Undifferentiated metastatic renal cell carcinoma presenting as a cutaneous nodular lesion.

Turk J Urol 2015 Dec 18;41(4):228-30. Epub 2015 Jun 18.

Department of Internal Medicine, University of Rome Tor Vergata, Rome, Italy.

Cutaneous metastases may be the first sign of clinically silent visceral cancer. Approximately 30% of patients with primary renal cell carcinoma present with metastatic disease, and only 8% of them have skin metastases. We present the case of a 59-year-old male patient with a subcutaneous nodular on the upper chest extending to the jugular region. The lesion appeared skin colored and was not painful and 5 cm × 3.5 cm in diameter.
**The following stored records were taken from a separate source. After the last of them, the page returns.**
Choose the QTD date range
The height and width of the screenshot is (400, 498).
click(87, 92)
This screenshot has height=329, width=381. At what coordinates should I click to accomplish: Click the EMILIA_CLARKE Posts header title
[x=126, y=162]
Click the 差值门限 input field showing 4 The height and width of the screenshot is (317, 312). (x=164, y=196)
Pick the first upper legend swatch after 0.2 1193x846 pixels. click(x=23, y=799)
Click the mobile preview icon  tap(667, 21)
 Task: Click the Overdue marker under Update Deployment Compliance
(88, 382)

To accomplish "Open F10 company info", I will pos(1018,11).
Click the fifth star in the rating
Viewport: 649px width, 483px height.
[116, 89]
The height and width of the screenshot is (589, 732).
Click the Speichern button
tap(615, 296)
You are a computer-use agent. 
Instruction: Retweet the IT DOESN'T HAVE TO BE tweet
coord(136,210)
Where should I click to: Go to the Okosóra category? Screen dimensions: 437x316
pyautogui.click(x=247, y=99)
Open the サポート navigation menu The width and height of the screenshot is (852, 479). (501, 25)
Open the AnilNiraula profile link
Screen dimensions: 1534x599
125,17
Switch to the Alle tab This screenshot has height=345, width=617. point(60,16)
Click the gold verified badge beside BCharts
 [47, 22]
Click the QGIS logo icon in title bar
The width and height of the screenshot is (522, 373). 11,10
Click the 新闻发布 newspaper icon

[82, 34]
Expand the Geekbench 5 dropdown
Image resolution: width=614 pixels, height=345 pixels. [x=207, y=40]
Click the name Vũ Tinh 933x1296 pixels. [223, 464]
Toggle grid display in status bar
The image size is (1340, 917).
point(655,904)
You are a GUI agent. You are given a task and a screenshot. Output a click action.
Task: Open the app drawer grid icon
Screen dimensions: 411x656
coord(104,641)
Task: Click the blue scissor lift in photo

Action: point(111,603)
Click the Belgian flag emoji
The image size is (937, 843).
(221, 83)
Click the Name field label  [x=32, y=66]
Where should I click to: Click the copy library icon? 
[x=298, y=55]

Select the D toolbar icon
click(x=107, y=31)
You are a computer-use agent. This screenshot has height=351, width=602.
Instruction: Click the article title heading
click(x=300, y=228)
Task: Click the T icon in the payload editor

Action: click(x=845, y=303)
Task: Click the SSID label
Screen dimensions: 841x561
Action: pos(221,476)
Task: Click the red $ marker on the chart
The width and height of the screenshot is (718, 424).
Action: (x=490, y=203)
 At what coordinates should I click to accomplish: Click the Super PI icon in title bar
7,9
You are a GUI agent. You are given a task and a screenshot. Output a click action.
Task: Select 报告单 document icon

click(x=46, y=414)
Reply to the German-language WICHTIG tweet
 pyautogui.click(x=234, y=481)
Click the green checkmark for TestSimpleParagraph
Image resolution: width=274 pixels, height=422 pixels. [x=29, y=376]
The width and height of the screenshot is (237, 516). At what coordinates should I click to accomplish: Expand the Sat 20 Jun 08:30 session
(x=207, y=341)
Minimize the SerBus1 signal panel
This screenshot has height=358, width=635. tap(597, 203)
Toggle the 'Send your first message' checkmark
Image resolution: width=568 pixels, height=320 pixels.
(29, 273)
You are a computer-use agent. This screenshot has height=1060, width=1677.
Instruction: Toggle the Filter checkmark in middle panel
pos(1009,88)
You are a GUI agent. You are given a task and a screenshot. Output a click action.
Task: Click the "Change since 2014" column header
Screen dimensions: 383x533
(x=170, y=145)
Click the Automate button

The histological examination of the cutaneous biopsy showed an infiltration of undifferentiated epithelial cells positive to cytokeratins AE1/AE3, whereas they were negative to CK-20, CK5/6, cluster of differentiation 10, vimentin, thyroid transcription factor-1, S-100, human melanoma black-45, hepatocyte-specific antigen, carcinoembryonic antigen, and chromogranin A. A total-body computed tomography (CT) showed the presence of a tumoral lesion in the left kidney with multiple metastases in the lung, brain, and bones. According to the cutaneous biopsy and total-body CT, a final diagnosis of an undifferentiated renal carcinoma presenting as a subcutaneous metastasis was made. A chemotherapeutic treatment with gemcitabine and cisplatin resulted in the stabilization of the renal and metastatic lesions with an improvement in the quality of life of the patient. Considering that the prognosis of patients with cutaneous metastases is very poor, it is necessary to obtain an appropriate diagnosis in order to identify patients with treatable disease with the purpose of starting a therapeutic protocol.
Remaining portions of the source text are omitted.